Questa, infatti, è la settimana finale dell’operazione e, secondo quanto riferisce il coordinatore regionale, Francesco Amoruso, “questi saranno i giorni delle adesioni individuali e non più cumulative, quelle cui teniamo di più. La chiuderemo lunedì a Foggia con la presenza del ministro Fitto. Quali obiettivi numerici? Non ce ne siamo posti, ma confidiamo su risultati importanti che ci garantiscano una struttura finalmente completa al partito: finisce l’era dei nominati, inizia quella del consenso maturato dalla base: chi rappresenterà il partito sarà eletto dalla base del partito, gli altri lavoreranno fedelmente nelle strutture del partito. I tempi saranno serrati e l’ultimo tassello, cui teniamo di più, saranno i coordinamenti cittadini”.

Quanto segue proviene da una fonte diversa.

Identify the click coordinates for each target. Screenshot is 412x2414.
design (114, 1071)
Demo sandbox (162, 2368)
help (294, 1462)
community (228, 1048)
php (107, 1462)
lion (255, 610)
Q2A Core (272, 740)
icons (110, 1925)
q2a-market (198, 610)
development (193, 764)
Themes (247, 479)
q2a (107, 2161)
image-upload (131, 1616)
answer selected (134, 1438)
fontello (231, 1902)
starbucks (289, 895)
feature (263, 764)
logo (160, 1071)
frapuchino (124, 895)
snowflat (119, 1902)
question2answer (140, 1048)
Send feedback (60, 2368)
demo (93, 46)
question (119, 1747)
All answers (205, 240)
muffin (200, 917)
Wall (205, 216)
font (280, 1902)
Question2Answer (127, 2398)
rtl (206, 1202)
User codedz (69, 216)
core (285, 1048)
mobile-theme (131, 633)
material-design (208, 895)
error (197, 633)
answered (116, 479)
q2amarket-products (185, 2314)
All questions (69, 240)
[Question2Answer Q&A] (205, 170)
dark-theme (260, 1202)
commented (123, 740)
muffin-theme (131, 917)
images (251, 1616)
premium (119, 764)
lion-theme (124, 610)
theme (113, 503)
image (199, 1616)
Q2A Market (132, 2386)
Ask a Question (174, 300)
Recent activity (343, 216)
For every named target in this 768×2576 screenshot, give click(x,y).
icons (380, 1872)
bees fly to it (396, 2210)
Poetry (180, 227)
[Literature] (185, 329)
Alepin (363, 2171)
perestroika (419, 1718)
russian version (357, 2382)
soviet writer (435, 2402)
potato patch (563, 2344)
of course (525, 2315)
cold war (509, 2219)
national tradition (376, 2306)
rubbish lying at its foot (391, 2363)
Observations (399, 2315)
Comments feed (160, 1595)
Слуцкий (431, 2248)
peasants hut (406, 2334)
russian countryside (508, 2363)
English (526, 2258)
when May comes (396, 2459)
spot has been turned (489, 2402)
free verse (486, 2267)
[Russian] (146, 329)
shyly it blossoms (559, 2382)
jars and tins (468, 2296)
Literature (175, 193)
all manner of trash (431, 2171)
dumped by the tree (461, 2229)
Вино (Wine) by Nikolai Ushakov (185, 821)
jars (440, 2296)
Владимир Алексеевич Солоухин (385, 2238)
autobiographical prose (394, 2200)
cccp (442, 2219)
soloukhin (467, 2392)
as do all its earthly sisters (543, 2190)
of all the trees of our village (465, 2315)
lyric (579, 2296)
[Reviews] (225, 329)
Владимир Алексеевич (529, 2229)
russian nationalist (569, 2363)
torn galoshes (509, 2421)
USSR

E su Trani, in particolare, sempre Amoruso pone in risalto il fatto che “sarà uno dei quattro capoluoghi di provincia che andrà alle urne l’anno prossimo e, quindi, la campagna sarà impegnativa. Il quadro di partenza è semplice, perché c’è una doppia amministrazione Tarantini che si conclude e, quindi si va alla sua successione. Al momento l’orientamento nazionale è per le primarie, ma nulla esclude che si prenda atto di una scelta ampiamente condivisa dalla base. Ma sottoporsi alle primarie fa bene, e non questione di Dna che abbiamo o non abbiamo: tenere conto delle indicazioni della gente oggi è il fondamento della politica. E non dimentichiamo che i candidati sindaco sono l’espressione di una coalizione, quindi noi non imporremo nulla ad alcuno”.
Questo è quanto affermato nel corso della conferenza stampa tenutasi questa mattina nella sede di Trani del Pdl. Assente l’europarlamentare, Sergio Silvestris, come pure il sindaco, Pinuccio Tarantini, la partita ha avuto comunque inizio. Chissà quando e quale sarà il risultato.